Doha is the third Arab city I’ve had the opportunity to explore. I’ve walked its streets twice now, but never during daylight. The Royal Qatar Hotel had a tasty Middle Eastern buffet waiting for us. My daughter was most impressed by the Internet jack in her private, albeit small, room and opted to stay in to scour Facebook while I roamed.

I didn’t know much about Doha other than that it’s home to the satellite news network al-Jazeera. One of the stereotypes I carry around about cities in Muslim countries is that they’re generally very safe. The clerk at the front desk laughed when I asked whether I should be concerned about taking a stroll. The Royal Qatar Hotel, which is circular and about 12 stories high, is the tallest structure in its vicinity, so I could range widely without getting lost. I carried a photocopy of my passport and, since the airline had taken care of all my needs, I didn’t need local currency. As in Madrid, my camera was snapping most of the way.

The store windows included one with a forlorn-looking model of a 10-tier wedding cake. It was a bakery away from the higher-volume foot traffic. I happened upon an ornamental arch over a busy boulevard that consisted of two swords meeting tip to tip high overhead, fused by the circular State of Qatar logo, which features a sailboat and a pair of palm trees.

From there I was drawn to a brightly lit spire that looks like a snail gracefully coiled around a minaret reaching for the heavens. I learned later that this is a cultural center dedicated to informing non-Muslims about Islam. I passed a small park with swaths of grass, streetlights and an open stone plaza. It was full of well-dressed young people, some holding hands in understated gestures of courtship.

Through an empty corridor of tourist shops closed for the night, I happened on the center of Doha’s upscale night life, the Souq Waqif. It has dozens of restaurants, some with outdoor tables extending far into the flagstone pedestrian street. Large fans with nozzles attached to the sides blast a mist over the patrons. (In Vermont they might be mistaken for snow machines.) People in Western garb mixed with men in long white robes and ogals — a black band around the head to keep a tailored piece of cloth in place. As they puffed on their hookahs, they lent the scene before me a sense of exoticism heightened by the scent of spices mixed with the aroma of rich coffee.
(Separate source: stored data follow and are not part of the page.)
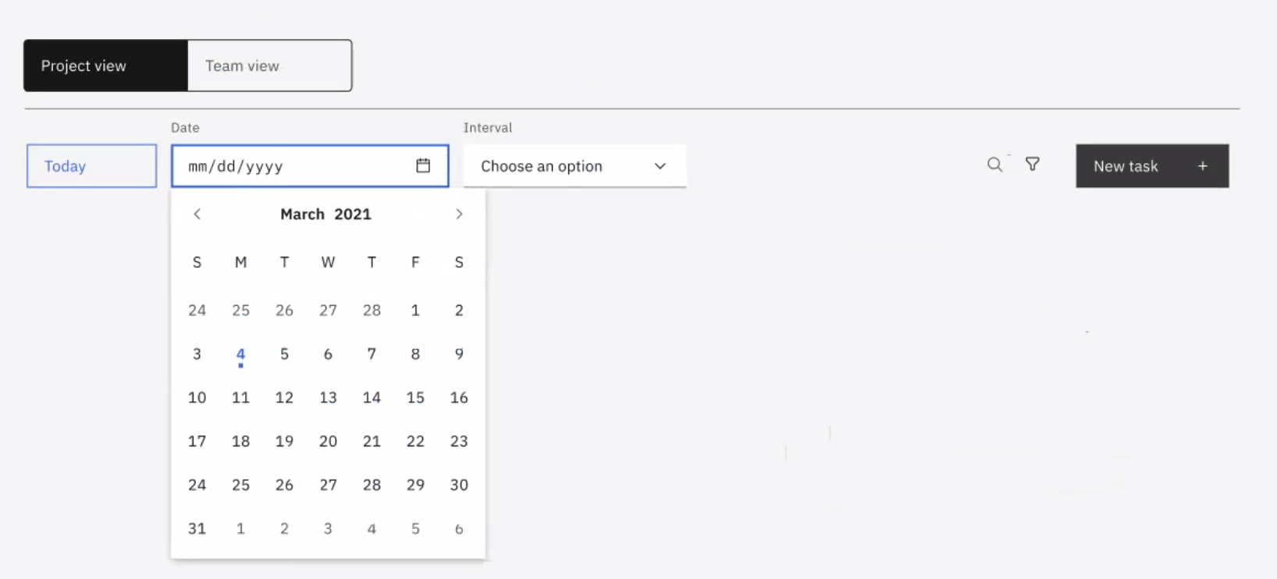Screen dimensions: 1277x579
Task: Navigate to previous month with left arrow
Action: tap(197, 214)
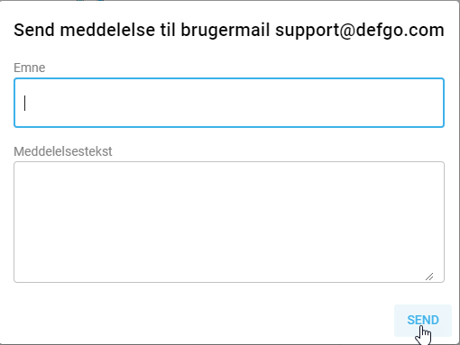Click the "Emne" field label
The height and width of the screenshot is (345, 460).
pos(30,68)
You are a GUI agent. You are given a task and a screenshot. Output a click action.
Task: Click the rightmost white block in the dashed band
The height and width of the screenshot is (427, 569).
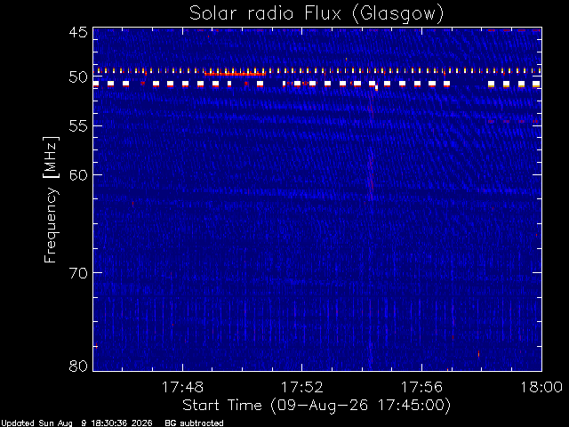click(x=536, y=84)
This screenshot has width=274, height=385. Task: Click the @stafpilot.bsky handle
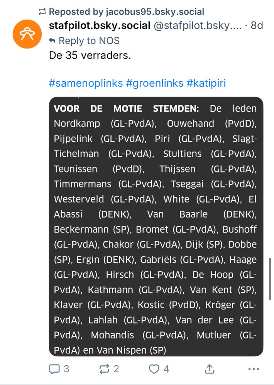pos(198,25)
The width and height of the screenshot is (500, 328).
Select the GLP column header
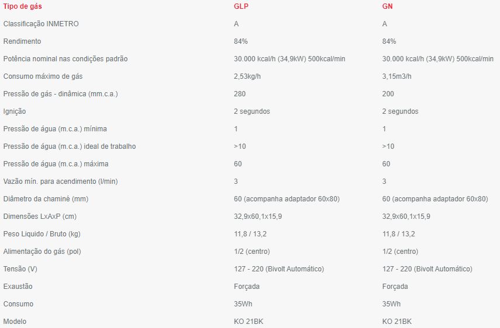click(241, 6)
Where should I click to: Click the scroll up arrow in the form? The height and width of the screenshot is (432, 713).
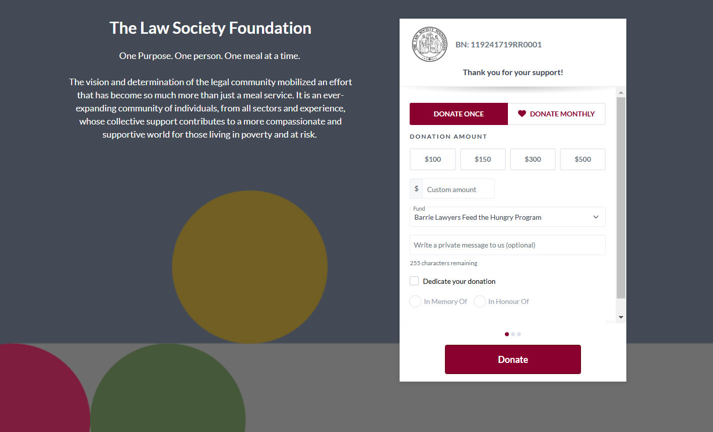click(x=621, y=93)
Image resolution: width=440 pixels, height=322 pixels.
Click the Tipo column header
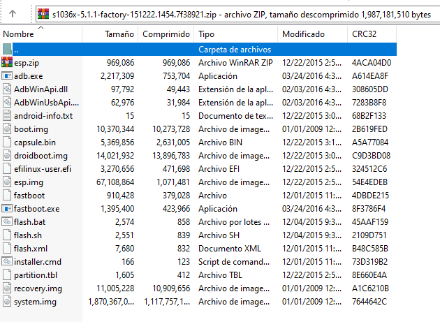pos(207,34)
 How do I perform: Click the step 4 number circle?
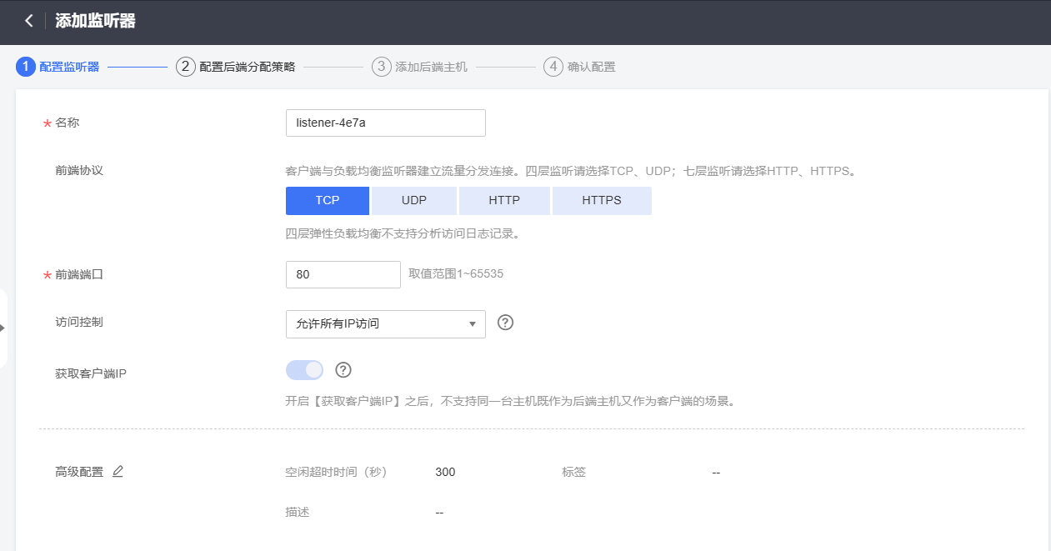click(x=553, y=67)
I went into the Isfahan Garden, perhaps the gaudiest restaurant I’ve ever been in. It was empty except for a few members of the wait staff cleaning up for the night. The manager nodded with a smile when I motioned to my camera. A fountain at the center of a room encircled by an upper walkway reached upward to meet the chandelier. The ceiling and balconies were encrusted with jewels and small mirrors. Much of each wall was painted gold. One banquet room in the restaurant, which features Iranian cuisine, looked like something out of the Arabian Nights. The furnishings of other side rooms were just Persian carpets with overstuffed pillows leaned against plush walls that led up to murals of peasant scenes. Food was served on a separate, smaller carpet at the center.

The souq had a Dunkin’ Donuts as well as souvenir shops selling such trinkets as bobblehead dolls of bearded sheiks with sunglasses, clad in white, and women in traditional black coverings. The venerable antiquities shops, for which the market is known, were closed.

On the return trip, four weeks later, I started my rounds where I’d left off, continuing my nocturnal introduction to a city that the globe will get to know better when it hosts the World Cup soccer championships in 2022. For me, Doha was the slice of bread on either side of a sandwich, the meat of which was a month in East Africa.

Other people’s worst connections are my best ones. Had I rushed, I would have missed out on these random romances with three cities that weren’t even on my dance card.

I’m still enough of an infrequent flier that racking up points makes less sense for me than finding interesting layovers. So next time I go somewhere, I’ll still be on the prowl for bad connections.

Goldscheider is a freelance writer based in western Massachusetts.